With this wonderful platform also came in threats from people who wanted to get in and destroy these networks. We call these bad guys hackers, crackers, script kiddies, cyber criminals and so on… Their only mission is to destroy or access data which they are not supposed to in the first place. 

And thus network security.
To understand network security more, I’ll like to tell tell you a koan –

Once a lamb was drinking water in a mountain stream. A tiger came to drink the water a few yards above him, saw the lamb, and said, “Why are you muddying my stream?”
The lamb said, “How can I be muddying your stream? I’m down here and you’re up there?”
“But you did it yesterday.”
“I wasn’t even here yesterday!”
“Then it must have been your mother.”
“My mother had been dead for awhile. They took her away.”
“Then it must have been your father.”
“My father? I don’t even know who he is!
“I don’t care. It must have been your grandfather or great-grandfather who has been muddying my stream. So I am going to eat you!”, the tiger exclaimed. And with that he pounced on the lamb and made a meal of him.

This is exactly the way a hacker thinks. He looks for excuses to destroy a network. For us to catch a hacker the first and the most important rule is to understand and think like a hacker first.

We must understand that a hacker will hack or make an attempt to hack. It is, therefore, sensible to learn “how to prevent a hacker from doing a damage” rather than knowing “why they do the damage”.

I’ll like to tell you all another  story of one of the greatest con artists of our time –  Frank Abagnale Jr. … Steven Spielberg has made a movie of Abagnale’s novel – “Catch me if you can” . It is the story of a boy who  successfully impersonated an airline pilot, doctor, assistant attorney general and history professor, cashing more than $2.5 million in fraudulent checks in 26 countries.

A criminal-turned-celebrity, Abagnale’s now a turn-to man for some 14,000 financial institutions, corporations and law enforcement agencies (Abagnale says he has worked with 65 percent of the Fortune 500 and all 50 of the world’s largest banks),  he asserts that punishment for fraud and recovery of stolen funds are so rare that prevention is the only viable course of action. “I always knew I’d get caught,” Abagnale said. “Though the law sometimes sleeps, it never dies.

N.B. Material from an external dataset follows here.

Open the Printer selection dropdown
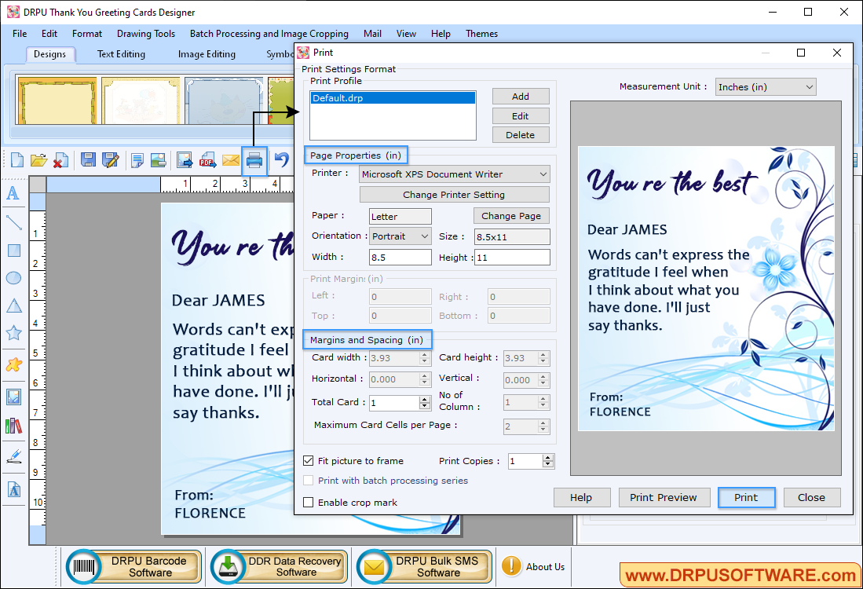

It is said that the – Fools learn from their own experience and the wise learn from others experience. I am sure all of us here are wise. What we need to do is understand and think like a hacker and not become one….

And finally, I’ll like to conclude with yet another Zen koan.

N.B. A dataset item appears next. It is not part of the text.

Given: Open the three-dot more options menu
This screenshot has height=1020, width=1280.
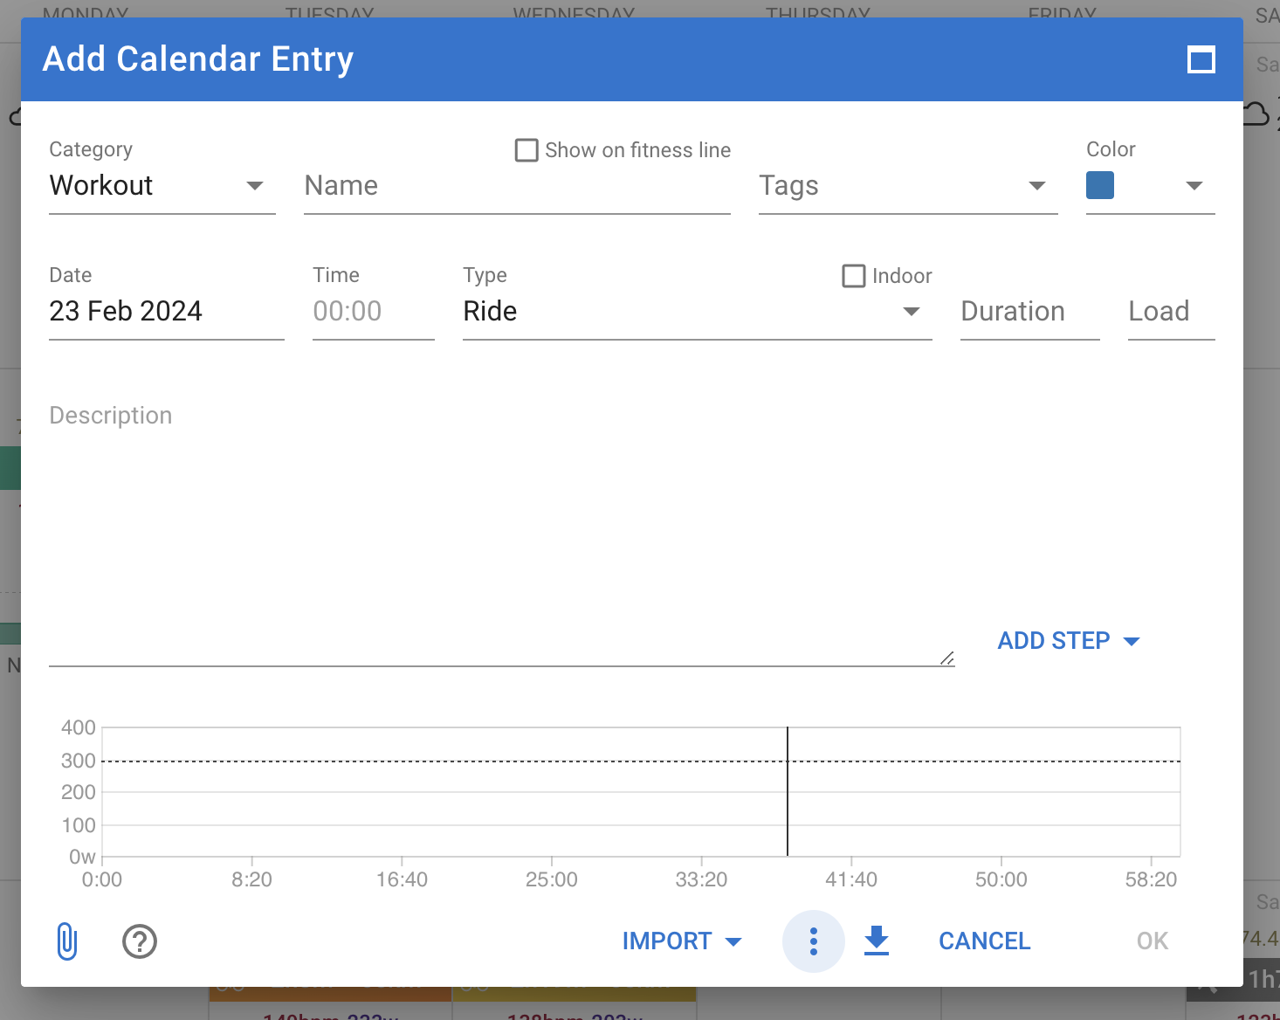Looking at the screenshot, I should (813, 941).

Once upon a time a  Zen Master received a university professor who came to inquire about Zen.
The Zen Master served tea. He poured his visitor’s cup full and then kept on pouring.
The professor watched the overflow until he could restrain himself no longer. “It is overfull. No more will go in!”
“Like this cup”, the Zen Master said, “you are full of your own opinions and speculations. How can I show you Zen unless you first empty your cup?”

My friends, most of us are like the university professor. What we need to do is first empty ourselves and learn. I do hope that this two day Conference is a wonderful learning experience to everybody here. I congratulate the organizers for this initiative. I am sure the success of this conference would lead to many more such initiatives by the kids from Rajagiri.